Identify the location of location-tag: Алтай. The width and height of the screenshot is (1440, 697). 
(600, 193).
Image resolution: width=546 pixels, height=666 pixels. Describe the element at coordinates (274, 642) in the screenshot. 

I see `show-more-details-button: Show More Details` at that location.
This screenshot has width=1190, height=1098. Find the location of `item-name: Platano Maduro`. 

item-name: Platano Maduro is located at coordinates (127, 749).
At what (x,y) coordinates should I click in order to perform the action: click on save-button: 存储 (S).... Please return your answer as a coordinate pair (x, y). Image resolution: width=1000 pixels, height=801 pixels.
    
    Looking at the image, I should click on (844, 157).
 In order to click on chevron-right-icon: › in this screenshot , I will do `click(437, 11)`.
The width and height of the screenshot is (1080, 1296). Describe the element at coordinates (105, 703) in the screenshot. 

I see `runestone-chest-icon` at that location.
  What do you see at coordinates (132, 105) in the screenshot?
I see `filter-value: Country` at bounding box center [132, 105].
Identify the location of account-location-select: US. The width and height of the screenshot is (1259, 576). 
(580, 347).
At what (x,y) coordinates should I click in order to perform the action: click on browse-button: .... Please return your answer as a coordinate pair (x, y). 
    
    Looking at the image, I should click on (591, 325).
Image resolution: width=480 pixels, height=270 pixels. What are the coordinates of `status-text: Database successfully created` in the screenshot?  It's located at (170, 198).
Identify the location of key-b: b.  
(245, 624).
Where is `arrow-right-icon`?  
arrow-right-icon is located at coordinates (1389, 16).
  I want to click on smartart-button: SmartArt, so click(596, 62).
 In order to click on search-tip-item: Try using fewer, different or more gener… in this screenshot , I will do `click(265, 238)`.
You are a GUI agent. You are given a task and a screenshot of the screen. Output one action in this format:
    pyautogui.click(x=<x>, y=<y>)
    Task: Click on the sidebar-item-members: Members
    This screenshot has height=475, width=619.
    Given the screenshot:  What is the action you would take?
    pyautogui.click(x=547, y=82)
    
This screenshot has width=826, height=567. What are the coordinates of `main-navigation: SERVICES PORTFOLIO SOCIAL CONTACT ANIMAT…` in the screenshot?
--
■ TRY IT
Rewrite all the lines above, replacing "Image resolution" with "Screen resolution" and leaving everything else unchanged.

■ RESULT OF THIS TASK
Identify the location of location-tag: Алтай. The width and height of the screenshot is (1440, 697). 
(600, 193).
Screen resolution: width=546 pixels, height=666 pixels. Describe the element at coordinates (274, 642) in the screenshot. 

I see `show-more-details-button: Show More Details` at that location.
This screenshot has width=1190, height=1098. Find the location of `item-name: Platano Maduro`. 

item-name: Platano Maduro is located at coordinates (127, 749).
At what (x,y) coordinates should I click in order to perform the action: click on save-button: 存储 (S).... Please return your answer as a coordinate pair (x, y). Screen resolution: width=1000 pixels, height=801 pixels.
    
    Looking at the image, I should click on (844, 157).
 In order to click on chevron-right-icon: › in this screenshot , I will do `click(437, 11)`.
The width and height of the screenshot is (1080, 1296). Describe the element at coordinates (105, 703) in the screenshot. 

I see `runestone-chest-icon` at that location.
  What do you see at coordinates (132, 105) in the screenshot?
I see `filter-value: Country` at bounding box center [132, 105].
Identify the location of account-location-select: US. The width and height of the screenshot is (1259, 576). 
(580, 347).
At what (x,y) coordinates should I click in order to perform the action: click on browse-button: .... Please return your answer as a coordinate pair (x, y). 
    
    Looking at the image, I should click on (591, 325).
Screen resolution: width=480 pixels, height=270 pixels. What are the coordinates of `status-text: Database successfully created` in the screenshot?  It's located at (170, 198).
Identify the location of key-b: b.  
(245, 624).
Where is `arrow-right-icon`?  
arrow-right-icon is located at coordinates (1389, 16).
  I want to click on smartart-button: SmartArt, so click(596, 62).
 In order to click on search-tip-item: Try using fewer, different or more gener… in this screenshot , I will do `click(265, 238)`.
You are a GUI agent. You are given a task and a screenshot of the screen. Output one action in this format:
    pyautogui.click(x=<x>, y=<y>)
    Task: Click on the sidebar-item-members: Members
    This screenshot has height=475, width=619.
    Given the screenshot:  What is the action you would take?
    pyautogui.click(x=547, y=82)
    
This screenshot has width=826, height=567. What are the coordinates of `main-navigation: SERVICES PORTFOLIO SOCIAL CONTACT ANIMAT…` in the screenshot?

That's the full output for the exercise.